I need to match incorrect backslashes in a text. The following text is an example:

\.br\ Random Words \.br\\1 Testing\.br\2\ Check

So the \.br\ are correct, however the backslashes in \1 and 2\ are not.

So I attempted a regular expression to match any \ which is not followed by a .br but that failed because it would match the closing \ in \.br\

I then looked up a few similar questions on stackoverflow and most of them stated that a series of lookaheads can be used as an 'and' operator and so I tried this:

/(?!\\\.br)\\(?!\.br\\)/

What I attempted to do, was match any backslash that was neither precedeed by a \.br nor followed by a .br\ but it didn't seem to work.

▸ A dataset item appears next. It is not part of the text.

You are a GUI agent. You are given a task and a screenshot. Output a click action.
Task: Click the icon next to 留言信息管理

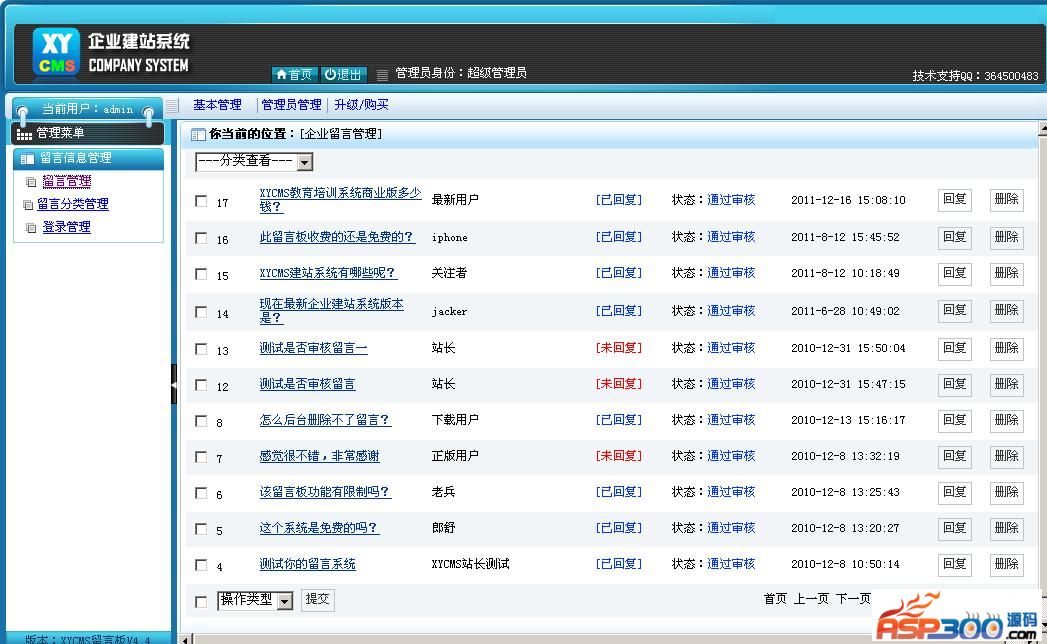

Any help would be appreciated. I hope I haven't missed out any details in the question.

Thanks,

Sid

Answer 1

I would use perl, and with a \G anchor and a \K meta character (and some atomic/possessive parts to improve efficiency):

\G(?>\\\.br\\|[^\\]++)*+\K\\

It should be faster than using lookarounds, since there's no duplication of matches (going over the same substring more than once, which is what lookarounds do).

regex101 demo.

Matches completed with 24 and 21 steps respectively (as opposed to using lookarounds using 36 and 22 steps, plus 4 failing steps).

Answer 2

(?:\\(?!\.br)\\)+(\S+)

The regex above will capture those characters inside backslashes that are not .br.

*Please note that the number 2 in \.br\2\ will not be captured as .br\ is correctly typed.

Answer 3

Close. (?!PAT) means "not followed by PAT". You want "not preceded by PAT".

(?<!\\\.br)\\(?!\.br\\)

The following will be a bit faster:

\\(?<!\\\.br\\)(?!\.br\\)